▶ What the task asks
Set down exactly the lines below, starting at the one that contains "Click info icon" and ending at the one that contains "Given: Open the minimum budget 指定なし dropdown", with both of those lines included and nothing else.

▶ Data excerpts
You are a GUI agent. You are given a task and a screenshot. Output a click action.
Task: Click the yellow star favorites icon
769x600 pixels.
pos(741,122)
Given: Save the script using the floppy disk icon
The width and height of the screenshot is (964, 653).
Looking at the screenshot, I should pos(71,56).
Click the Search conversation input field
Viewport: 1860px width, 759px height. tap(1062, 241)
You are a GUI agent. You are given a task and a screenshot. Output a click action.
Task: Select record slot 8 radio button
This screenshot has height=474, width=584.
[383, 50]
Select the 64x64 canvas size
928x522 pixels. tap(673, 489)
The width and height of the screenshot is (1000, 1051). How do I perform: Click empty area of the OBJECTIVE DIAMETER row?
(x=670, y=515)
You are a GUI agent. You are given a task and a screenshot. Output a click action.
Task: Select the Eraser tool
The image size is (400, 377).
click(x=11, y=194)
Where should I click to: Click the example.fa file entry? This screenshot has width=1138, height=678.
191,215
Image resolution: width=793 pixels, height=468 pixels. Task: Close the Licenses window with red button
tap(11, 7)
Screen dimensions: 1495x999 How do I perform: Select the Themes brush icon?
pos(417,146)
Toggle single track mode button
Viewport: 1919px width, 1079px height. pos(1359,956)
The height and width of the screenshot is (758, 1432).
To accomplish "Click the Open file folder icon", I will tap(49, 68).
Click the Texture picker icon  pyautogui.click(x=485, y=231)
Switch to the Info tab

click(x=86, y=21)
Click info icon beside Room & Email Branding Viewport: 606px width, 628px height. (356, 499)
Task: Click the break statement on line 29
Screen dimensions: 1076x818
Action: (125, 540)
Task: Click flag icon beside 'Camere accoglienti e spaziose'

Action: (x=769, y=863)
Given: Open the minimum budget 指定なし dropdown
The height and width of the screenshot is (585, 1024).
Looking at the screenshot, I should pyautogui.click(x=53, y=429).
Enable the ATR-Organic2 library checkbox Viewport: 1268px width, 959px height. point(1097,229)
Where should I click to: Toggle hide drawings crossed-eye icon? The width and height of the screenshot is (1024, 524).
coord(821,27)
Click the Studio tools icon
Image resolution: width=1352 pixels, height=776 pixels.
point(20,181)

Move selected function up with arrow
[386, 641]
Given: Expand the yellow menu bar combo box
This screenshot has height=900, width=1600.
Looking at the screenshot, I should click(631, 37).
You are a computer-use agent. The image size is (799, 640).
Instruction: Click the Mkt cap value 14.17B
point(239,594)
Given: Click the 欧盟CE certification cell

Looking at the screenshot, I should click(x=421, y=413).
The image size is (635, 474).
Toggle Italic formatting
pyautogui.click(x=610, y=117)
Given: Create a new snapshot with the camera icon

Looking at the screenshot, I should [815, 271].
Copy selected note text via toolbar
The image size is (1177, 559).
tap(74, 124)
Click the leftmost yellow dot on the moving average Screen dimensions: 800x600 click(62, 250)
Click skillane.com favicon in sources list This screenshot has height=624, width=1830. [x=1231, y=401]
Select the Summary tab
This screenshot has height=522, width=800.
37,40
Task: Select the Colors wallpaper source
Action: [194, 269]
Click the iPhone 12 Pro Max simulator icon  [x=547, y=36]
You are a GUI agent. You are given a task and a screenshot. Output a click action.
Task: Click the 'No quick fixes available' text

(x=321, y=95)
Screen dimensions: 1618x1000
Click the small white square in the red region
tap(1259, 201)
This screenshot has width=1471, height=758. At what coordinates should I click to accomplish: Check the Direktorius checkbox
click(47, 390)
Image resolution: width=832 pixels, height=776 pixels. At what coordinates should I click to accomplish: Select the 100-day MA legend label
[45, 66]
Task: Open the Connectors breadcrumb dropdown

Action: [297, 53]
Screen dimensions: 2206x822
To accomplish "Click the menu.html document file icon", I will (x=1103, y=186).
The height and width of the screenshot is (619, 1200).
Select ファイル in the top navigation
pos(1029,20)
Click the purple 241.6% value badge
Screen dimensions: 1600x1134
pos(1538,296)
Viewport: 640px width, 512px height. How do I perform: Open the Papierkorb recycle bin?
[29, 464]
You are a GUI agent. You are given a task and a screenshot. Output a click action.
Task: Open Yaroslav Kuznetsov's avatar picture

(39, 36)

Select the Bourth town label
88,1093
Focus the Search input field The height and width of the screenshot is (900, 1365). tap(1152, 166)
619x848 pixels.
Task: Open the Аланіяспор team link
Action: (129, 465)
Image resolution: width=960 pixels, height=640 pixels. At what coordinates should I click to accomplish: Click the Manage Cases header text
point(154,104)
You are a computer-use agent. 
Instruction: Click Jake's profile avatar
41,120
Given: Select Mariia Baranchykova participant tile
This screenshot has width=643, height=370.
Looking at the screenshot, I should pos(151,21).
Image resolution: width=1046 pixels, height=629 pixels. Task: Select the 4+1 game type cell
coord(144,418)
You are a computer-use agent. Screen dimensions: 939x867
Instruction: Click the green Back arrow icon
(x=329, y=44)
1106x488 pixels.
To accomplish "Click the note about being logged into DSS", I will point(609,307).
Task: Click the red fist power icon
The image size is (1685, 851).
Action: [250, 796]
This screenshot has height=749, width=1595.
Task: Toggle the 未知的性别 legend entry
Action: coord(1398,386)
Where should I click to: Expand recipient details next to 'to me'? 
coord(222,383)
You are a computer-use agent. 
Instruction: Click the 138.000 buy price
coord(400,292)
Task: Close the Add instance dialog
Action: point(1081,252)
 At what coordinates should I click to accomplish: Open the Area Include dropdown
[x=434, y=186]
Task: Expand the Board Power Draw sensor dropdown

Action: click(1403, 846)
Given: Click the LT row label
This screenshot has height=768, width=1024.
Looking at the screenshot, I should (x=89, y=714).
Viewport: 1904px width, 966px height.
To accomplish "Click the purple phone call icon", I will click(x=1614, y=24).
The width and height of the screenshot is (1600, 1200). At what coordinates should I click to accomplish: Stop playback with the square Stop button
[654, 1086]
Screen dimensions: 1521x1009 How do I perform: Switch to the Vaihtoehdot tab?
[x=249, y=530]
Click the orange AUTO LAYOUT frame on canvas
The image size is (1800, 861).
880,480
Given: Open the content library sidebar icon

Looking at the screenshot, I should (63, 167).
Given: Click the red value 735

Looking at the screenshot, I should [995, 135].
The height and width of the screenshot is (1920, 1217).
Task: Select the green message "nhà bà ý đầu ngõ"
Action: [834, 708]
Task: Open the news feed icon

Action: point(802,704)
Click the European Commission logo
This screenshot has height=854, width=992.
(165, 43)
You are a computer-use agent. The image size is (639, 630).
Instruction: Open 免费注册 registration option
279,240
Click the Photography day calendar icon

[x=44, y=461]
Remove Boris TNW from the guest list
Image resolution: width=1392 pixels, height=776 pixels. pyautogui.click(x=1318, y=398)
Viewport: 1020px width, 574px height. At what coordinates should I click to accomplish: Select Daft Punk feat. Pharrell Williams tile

▶ Task output
Click info icon beside Room & Email Branding Viewport: 606px width, 628px height. (356, 499)
Task: Click the break statement on line 29
Screen dimensions: 1076x818
Action: (125, 540)
Task: Click flag icon beside 'Camere accoglienti e spaziose'

Action: (x=769, y=863)
Given: Open the minimum budget 指定なし dropdown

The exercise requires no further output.